Your objective =
Could you print, exactly and without pictures, only the lines from the one with "Where should I" through the end of the records below?

** Opening Data provided block **

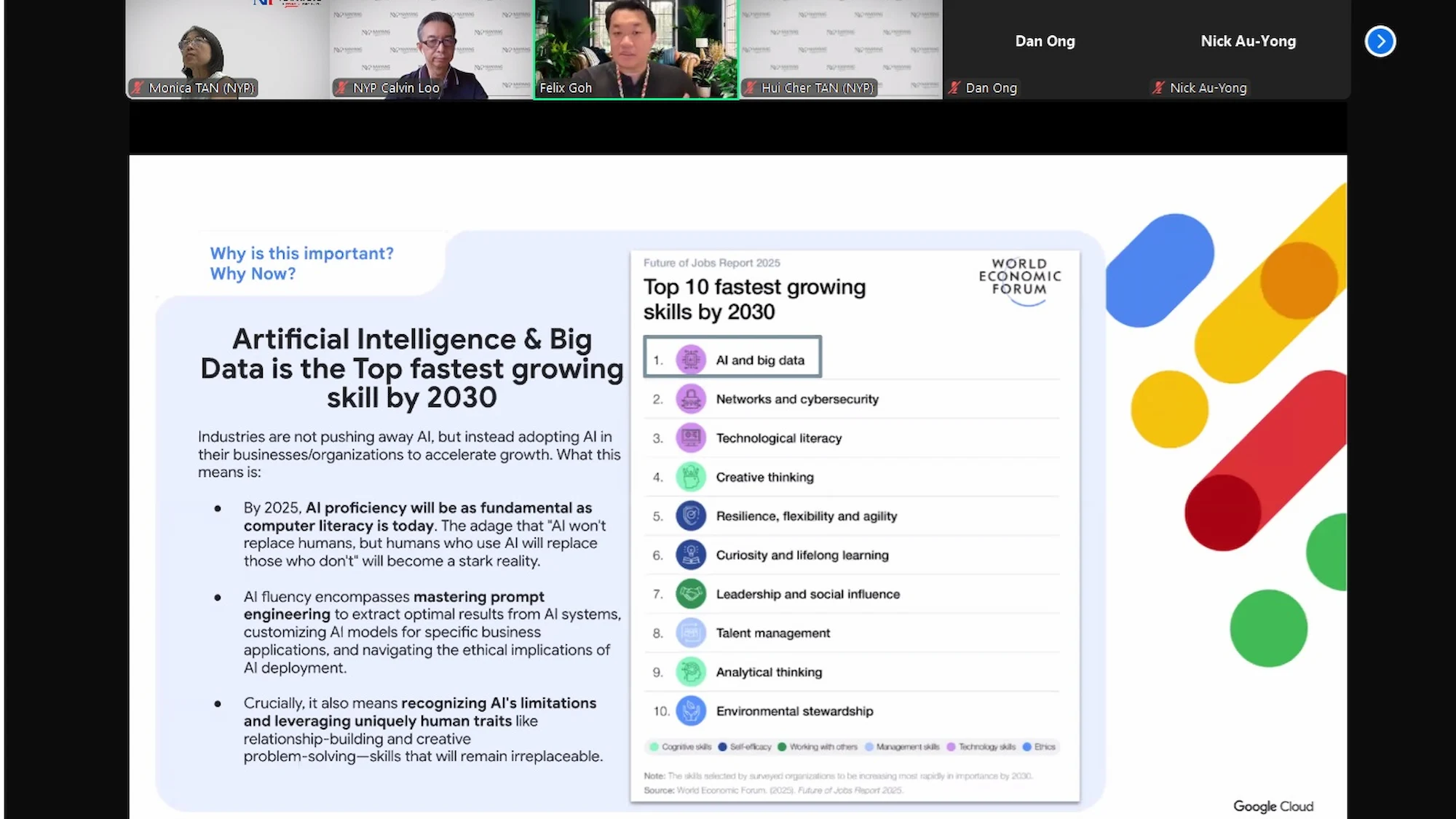This screenshot has height=819, width=1456.
Task: Click the Environmental stewardship icon
Action: [690, 711]
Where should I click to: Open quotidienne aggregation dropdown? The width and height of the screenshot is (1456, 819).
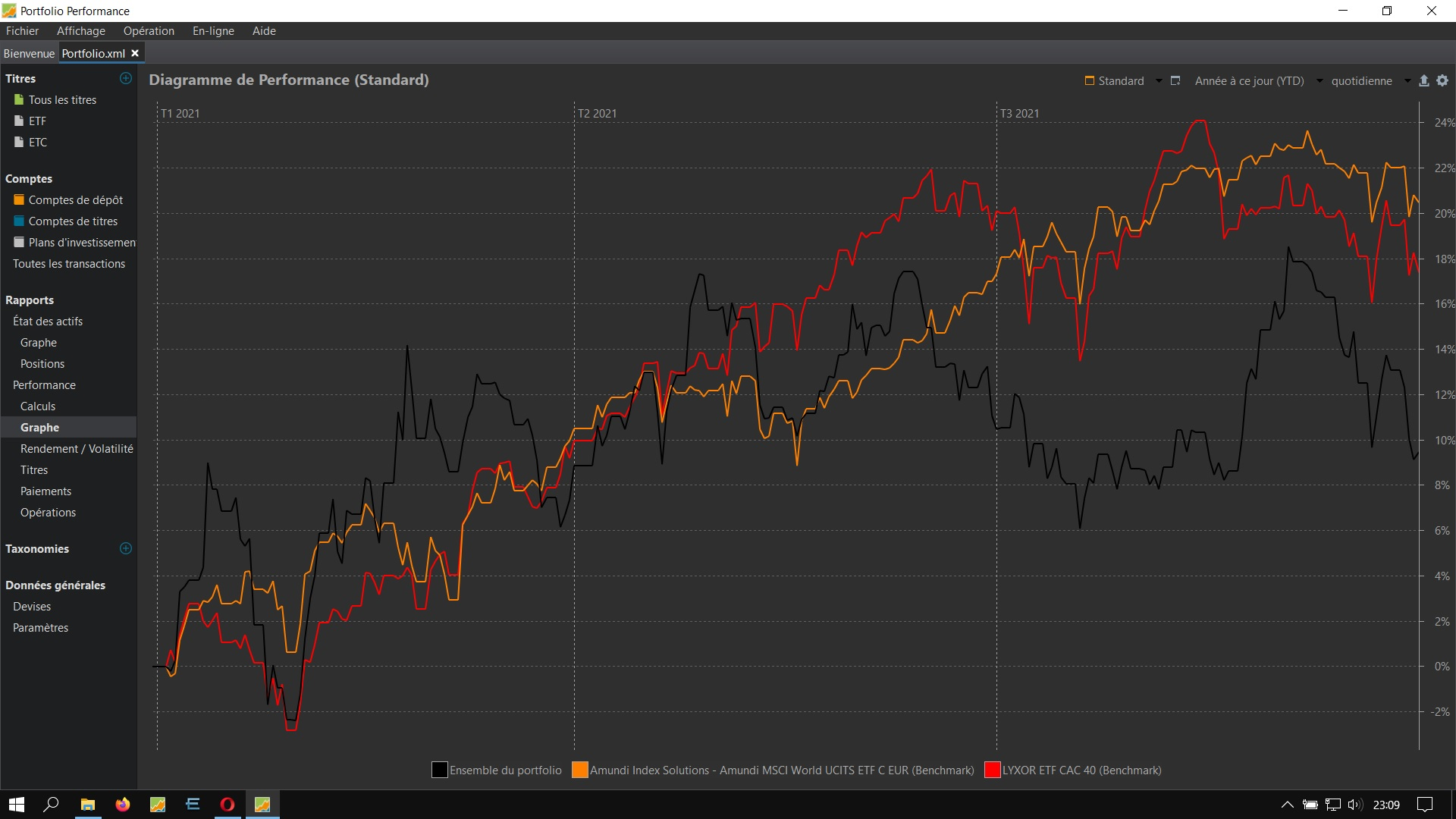click(x=1407, y=81)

** Closing Data provided block **

Response to this task =
Where should I click to: Open quotidienne aggregation dropdown? The width and height of the screenshot is (1456, 819).
click(x=1407, y=81)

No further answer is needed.